Скрум пятнистой совы заявил, что сначала он должен что-то сделать, куда-то отправиться… К сожалению, толком он ничего не объяснил и растворился в воздухе прежде, чем Нирок успел задать свои вопросы…

Так куда же ему теперь лететь? Повернув голову, Нирок посмотрел поверх своего правого крыла на лежащий внизу лес. Красивый, разумеется, хотя далеко не такой прекрасный, как Серебристая Мгла, но тоже очень симпатичный.

Густой зеленый мох, лиственные и хвойные деревья… Наверное, тут он без труда сможет подыскать себе хорошее дупло. Нироку до смерти надоели трухлявые пни, земляные норы и расщелины скал, вроде той, в которой он когда-то жил с матерью.

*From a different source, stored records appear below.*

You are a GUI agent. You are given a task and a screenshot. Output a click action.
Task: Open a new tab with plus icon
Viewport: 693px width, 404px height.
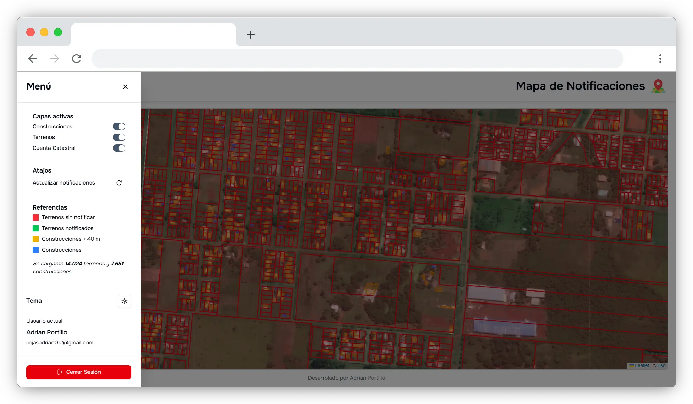tap(251, 35)
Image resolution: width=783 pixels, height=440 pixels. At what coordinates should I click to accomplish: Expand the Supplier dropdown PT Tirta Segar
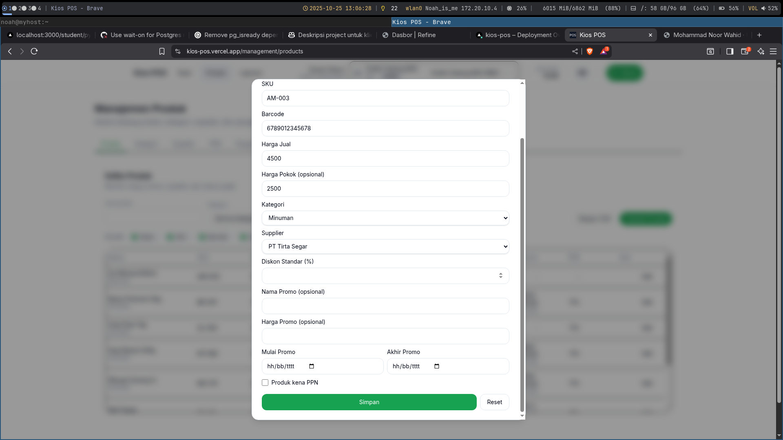385,246
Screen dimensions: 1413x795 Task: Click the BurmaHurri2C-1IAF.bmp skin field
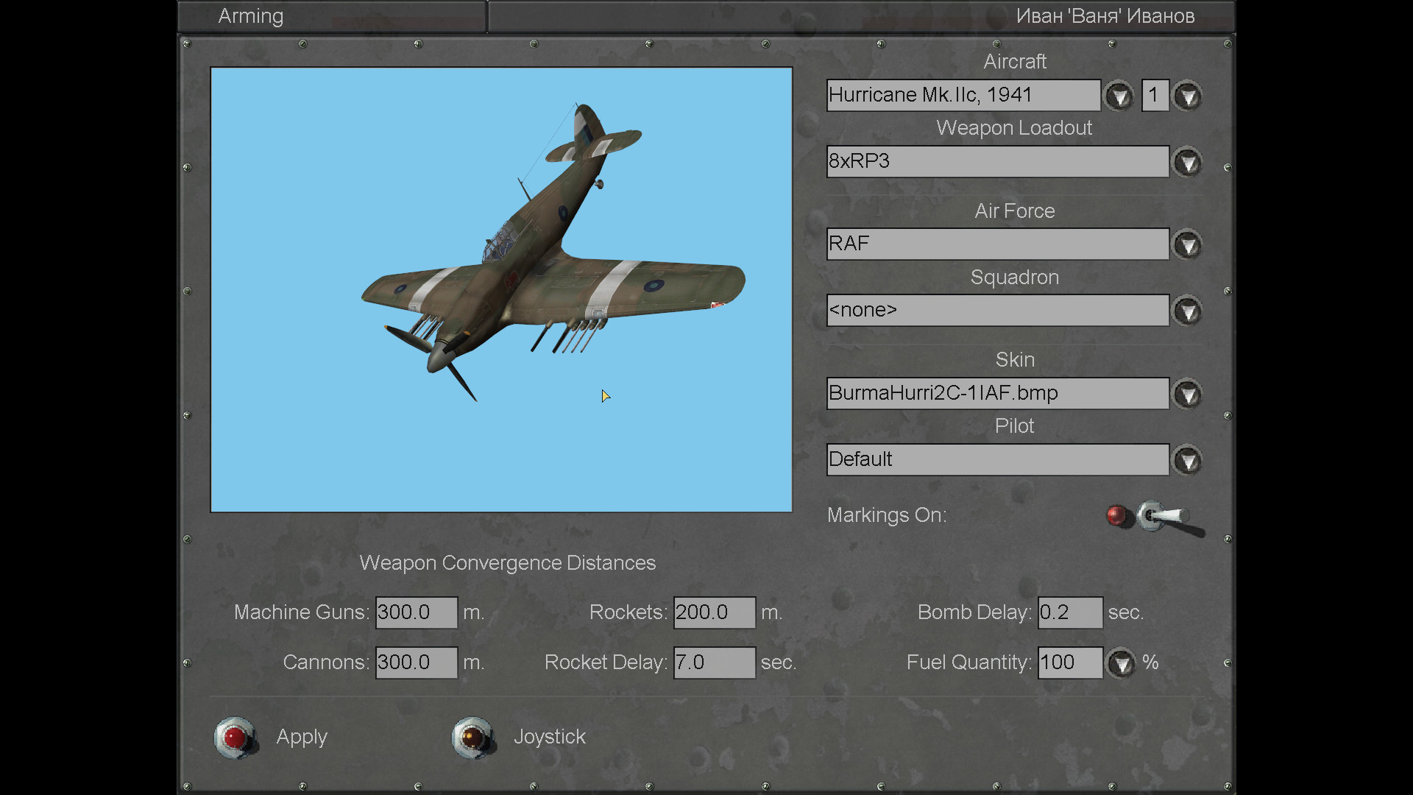tap(996, 393)
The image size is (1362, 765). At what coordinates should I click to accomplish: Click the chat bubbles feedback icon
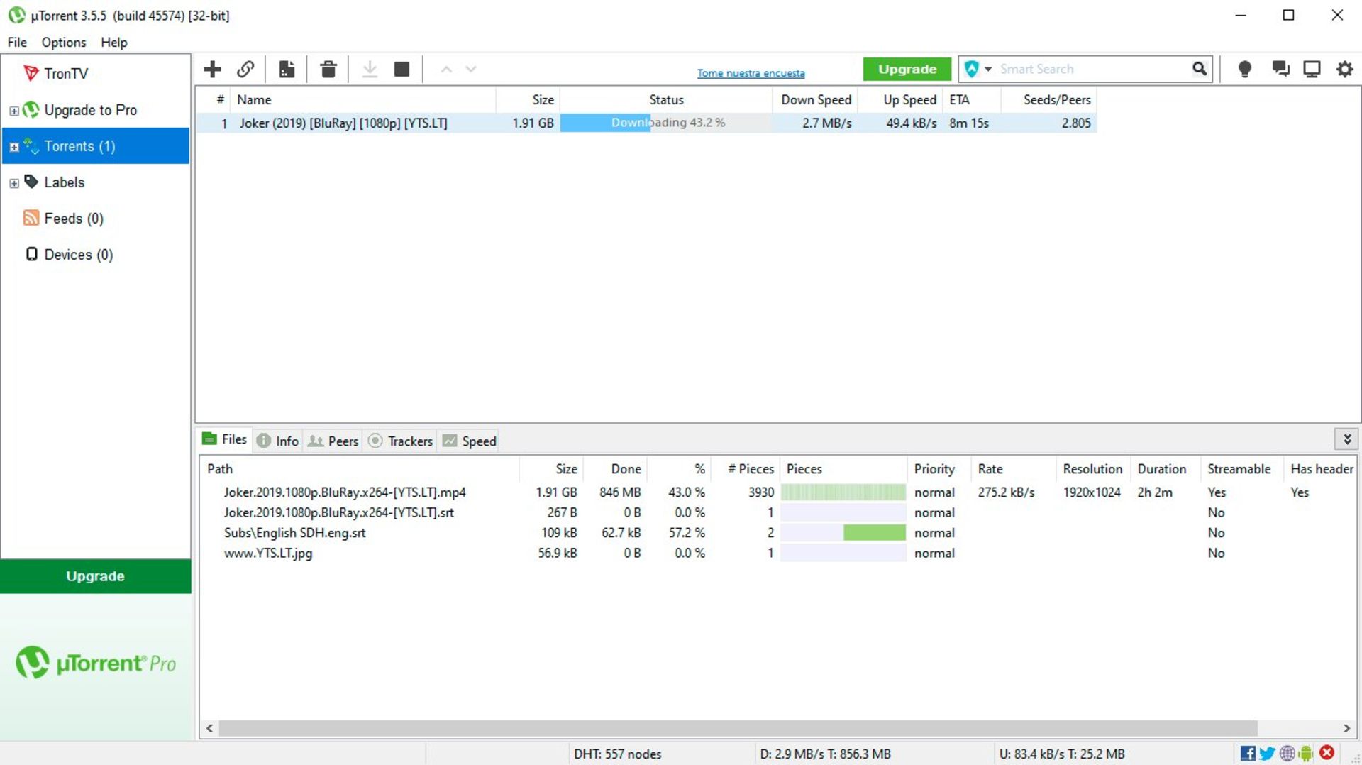click(x=1280, y=69)
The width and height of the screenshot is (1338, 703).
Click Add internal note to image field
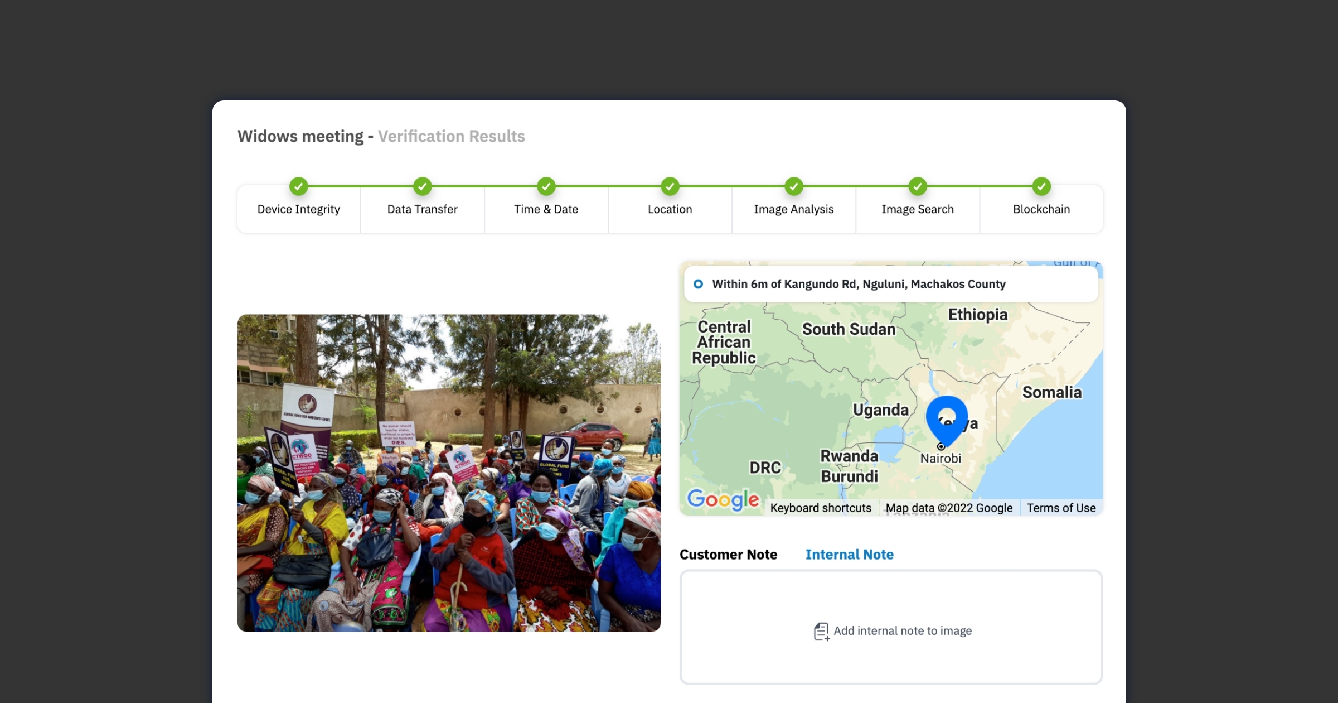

Нет, ему бы хотелось поселиться в уютном дупле на вершине крепкого высокого дерева, чтобы день и ночь слышать над головой шелест ветвей.

Он выстелет свое дупло самым мягким мхом, какой только сумеет разыскать. И еще отправится на охоту ночью, как всякая нормальная сова. А когда принесет свою добычу на дерево, то съест ее в тишине и уюте собственного гнезда!

И больше никогда ему не придется прятаться или охотиться при свете дня, когда другие совы спят! Он не станет бояться лазутчиков Ниры или враждебности соседских сов, для которых Нирок лишь отражение его родителей.

Теперь он стал другим. Нирок был крупнее, отважнее и умнее того птенца, который когда-то решил навсегда покинуть Чистых. Он сумеет объяснить остальным совам, что не имеет ничего общего с Клуддом и Нирой.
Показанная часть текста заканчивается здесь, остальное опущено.